Die Mama hat gesagt, in Australien leben Kängurus. Die sind niedlich. Können wir   B-i-t-t-e   auch eins haben?“

 

„Nein. Das geht nicht. Die würden Australien vermissen.“

 

A -b-e-r,    wenn es in unserem Garten so aussieht wie in Australien, denkt das Känguru, es ist daheim.“

 

„Wir können doch nicht unseren Garten umbauen.
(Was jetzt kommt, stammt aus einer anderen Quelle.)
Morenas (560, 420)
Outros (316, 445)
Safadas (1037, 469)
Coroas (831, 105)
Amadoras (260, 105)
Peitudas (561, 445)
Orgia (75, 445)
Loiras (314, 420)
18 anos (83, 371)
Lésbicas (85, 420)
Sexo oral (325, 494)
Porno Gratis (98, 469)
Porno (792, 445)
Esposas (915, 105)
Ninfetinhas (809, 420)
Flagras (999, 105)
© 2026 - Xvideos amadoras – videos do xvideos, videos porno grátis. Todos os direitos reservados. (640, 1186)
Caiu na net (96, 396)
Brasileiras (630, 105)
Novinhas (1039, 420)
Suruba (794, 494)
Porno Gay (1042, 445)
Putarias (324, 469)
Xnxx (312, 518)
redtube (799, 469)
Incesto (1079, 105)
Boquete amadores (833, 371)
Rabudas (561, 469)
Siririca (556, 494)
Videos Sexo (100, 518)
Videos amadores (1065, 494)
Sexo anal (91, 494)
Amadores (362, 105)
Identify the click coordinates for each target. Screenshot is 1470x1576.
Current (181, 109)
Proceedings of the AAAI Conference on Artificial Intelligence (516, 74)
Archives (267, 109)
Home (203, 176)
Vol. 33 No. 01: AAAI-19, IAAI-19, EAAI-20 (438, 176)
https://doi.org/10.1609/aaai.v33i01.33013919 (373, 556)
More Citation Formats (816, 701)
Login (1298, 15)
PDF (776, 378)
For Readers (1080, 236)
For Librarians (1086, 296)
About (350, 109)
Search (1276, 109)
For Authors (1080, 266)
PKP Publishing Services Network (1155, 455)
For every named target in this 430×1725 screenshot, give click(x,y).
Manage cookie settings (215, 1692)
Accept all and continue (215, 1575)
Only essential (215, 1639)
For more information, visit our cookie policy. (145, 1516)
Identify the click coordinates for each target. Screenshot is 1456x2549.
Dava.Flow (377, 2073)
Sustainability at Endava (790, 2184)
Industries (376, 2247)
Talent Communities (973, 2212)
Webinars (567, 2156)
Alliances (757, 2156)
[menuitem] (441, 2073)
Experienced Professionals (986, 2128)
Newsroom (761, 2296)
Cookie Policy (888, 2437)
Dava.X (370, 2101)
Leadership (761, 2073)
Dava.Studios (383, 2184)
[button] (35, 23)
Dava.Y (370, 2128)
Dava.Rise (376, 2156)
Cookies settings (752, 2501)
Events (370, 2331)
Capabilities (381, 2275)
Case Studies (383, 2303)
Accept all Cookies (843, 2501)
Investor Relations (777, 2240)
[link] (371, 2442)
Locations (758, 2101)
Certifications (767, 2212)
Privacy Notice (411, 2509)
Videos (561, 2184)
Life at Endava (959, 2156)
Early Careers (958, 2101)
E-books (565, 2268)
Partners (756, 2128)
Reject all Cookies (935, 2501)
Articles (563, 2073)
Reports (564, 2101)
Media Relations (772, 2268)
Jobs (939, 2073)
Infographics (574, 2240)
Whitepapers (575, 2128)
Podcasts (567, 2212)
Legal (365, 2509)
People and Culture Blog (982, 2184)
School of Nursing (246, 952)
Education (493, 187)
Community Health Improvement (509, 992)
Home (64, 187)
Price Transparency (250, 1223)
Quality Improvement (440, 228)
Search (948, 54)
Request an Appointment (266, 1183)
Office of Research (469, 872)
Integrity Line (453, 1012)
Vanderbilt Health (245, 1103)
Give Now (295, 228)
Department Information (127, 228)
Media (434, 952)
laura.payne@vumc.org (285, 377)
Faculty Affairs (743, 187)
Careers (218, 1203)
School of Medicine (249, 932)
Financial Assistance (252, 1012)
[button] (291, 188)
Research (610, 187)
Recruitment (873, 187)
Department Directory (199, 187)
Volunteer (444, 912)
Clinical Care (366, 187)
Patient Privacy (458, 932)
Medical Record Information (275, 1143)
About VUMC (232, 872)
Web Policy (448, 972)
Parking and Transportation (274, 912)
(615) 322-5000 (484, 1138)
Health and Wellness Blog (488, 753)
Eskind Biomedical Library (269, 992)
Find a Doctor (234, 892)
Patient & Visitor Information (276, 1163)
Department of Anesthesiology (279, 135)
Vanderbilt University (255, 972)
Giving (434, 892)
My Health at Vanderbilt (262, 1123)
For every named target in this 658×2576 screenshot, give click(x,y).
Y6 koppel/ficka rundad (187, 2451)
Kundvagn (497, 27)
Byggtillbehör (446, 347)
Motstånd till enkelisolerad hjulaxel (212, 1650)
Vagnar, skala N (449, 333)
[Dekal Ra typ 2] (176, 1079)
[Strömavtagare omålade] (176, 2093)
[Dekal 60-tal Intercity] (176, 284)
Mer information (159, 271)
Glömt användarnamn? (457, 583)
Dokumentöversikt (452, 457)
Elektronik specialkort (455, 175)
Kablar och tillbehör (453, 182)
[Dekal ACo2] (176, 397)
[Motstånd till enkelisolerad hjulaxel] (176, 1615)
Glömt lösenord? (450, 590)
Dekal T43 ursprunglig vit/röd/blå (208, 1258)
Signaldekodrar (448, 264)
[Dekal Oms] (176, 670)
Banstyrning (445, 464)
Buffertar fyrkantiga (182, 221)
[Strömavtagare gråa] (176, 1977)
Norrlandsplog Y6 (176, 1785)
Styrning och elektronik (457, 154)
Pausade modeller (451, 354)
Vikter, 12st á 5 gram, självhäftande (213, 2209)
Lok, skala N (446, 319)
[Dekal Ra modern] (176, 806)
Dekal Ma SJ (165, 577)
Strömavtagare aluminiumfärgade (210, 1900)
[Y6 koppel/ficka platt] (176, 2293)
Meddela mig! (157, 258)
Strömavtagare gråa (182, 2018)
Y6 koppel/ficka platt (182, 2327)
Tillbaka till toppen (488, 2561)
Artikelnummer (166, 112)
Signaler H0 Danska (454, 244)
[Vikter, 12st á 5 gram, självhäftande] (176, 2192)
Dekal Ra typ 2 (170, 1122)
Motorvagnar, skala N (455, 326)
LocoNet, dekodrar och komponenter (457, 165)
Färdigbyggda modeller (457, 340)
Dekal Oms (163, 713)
Außerdem frisst das Känguru dann unsere schönen Blumen.

Am besten, du schläfst erst einmal, und morgen bist du wieder Superman, Prinzessin oder Känguru!“

 

„Papa!!!… Ich bin doch kein Känguru, ich bin ein Mädchen.“

 

„Und kleine Mädchen müssen schlafen!“

 

„Papa?…  Spielen wir morgen „Superman“?

Wenn du die Welt in vier Stunden vor den bösen Drachen rettest, darfst du die Mama heiraten.“

 

 

*

 

 

 

 

„… und dann hat der Wecker geklingelt. Träume, an die ich mich erinnern kann, habe ich selten. Ich hätte zu gern gewusst, wie die Unterhaltung mit meinem Papa weitergegangen wäre. Vermutlich fragte ich ihm noch Löcher in den Bauch.

Aus welchem Grund ich diesen Traum hatte, erschließt sich mir auch nicht. Weder der Superman noch die Prinzessin waren zuvor präsent. Lediglich eine Doku über Kängurus habe ich gestern im Fernsehen verfolgt.“

 

„Ja. Ein süßer Traum. Ich habe das Bild richtig vor mir.

Wie gemein, dass ich wegen Markus nicht mehr mit dir spielen wollte.

Doch das haben wir im Laufe der Jahre gut hinbekommen.“

 

„Vielleicht träume ich nächstes Mal von „Superwoman“. Jetzt brauche ich meine Superkräfte

zunächst für den Aktenstapel.

Also – „Frohes Schaffen!“

 

„Mir sagt der Traum etwas sehr Wichtiges:

Wir müssen unbedingt bald ein Klassentreffen organisieren!

Nicht nur Markus und Olaf werden begeistert sein.